──────── Document passage
Official code for NoisyGL: A Comprehensive Benchmark for Graph Neural Networks under Label Noise accepted by NeurIPS 2024. NoisyGL is a comprehensive benchmark for Graph Neural Networks under label noise (GLN). GLN is a family of robust Graph Neural Network (GNN) models, with a particular focus on performance in the presence of label noise.
NoisyGL provides a fair and comprehensive platform to evaluate existing LLN and GLN works and facilitate future GLN research.
NoisyGL offers the following features:
- A unified data loader module for diverse datasets. You can customize the configuration file of the dataset (located in config/_dataset) to modify data splitting and preprocessing strategies.
- Generic noise injection schemes. These schemes (utils.labelnoise), widely used in previous studies, can comprehensively evaluate the robustness of each method.
- Generic Base_predictor class. NoisyGL provides a generic implementation template and API for different GLN predictors (predictors.Base_predictor). You can develop your methods by overriding specific methods.
- Integrated hyperparameter optimization tool. NoisyGL integrates Neural Network Intelligence (NNI) provided by Microsoft (hyperparam_opt.py). You can easily optimize and update hyperparameters for each method based on the instructions in the README.
The above features provide you with convenience and freedom when using our library. You can modify the implementation details of specific methods, or add new modules to implement your novel methods within the framework we provide easily.
Note: NoisyGL depends on PyTorch, PyTorch Geometric, PyTorch Sparse and PyTorch Cluster. To streamline the installation, NoisyGL does NOT install these libraries for you. Please install them from the above links for running NoisyGL.
────────────────
### [Your task]
Please transcribe everything in the NoisyGL overview from "Official code for" down to "of label noise.".
──────── Collected material
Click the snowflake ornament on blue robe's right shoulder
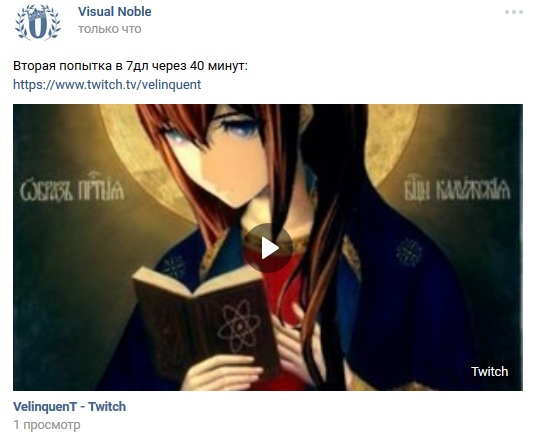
────────────────
### [Solution for this problem]
Official code for NoisyGL: A Comprehensive Benchmark for Graph Neural Networks under Label Noise accepted by NeurIPS 2024. NoisyGL is a comprehensive benchmark for Graph Neural Networks under label noise (GLN). GLN is a family of robust Graph Neural Network (GNN) models, with a particular focus on performance in the presence of label noise.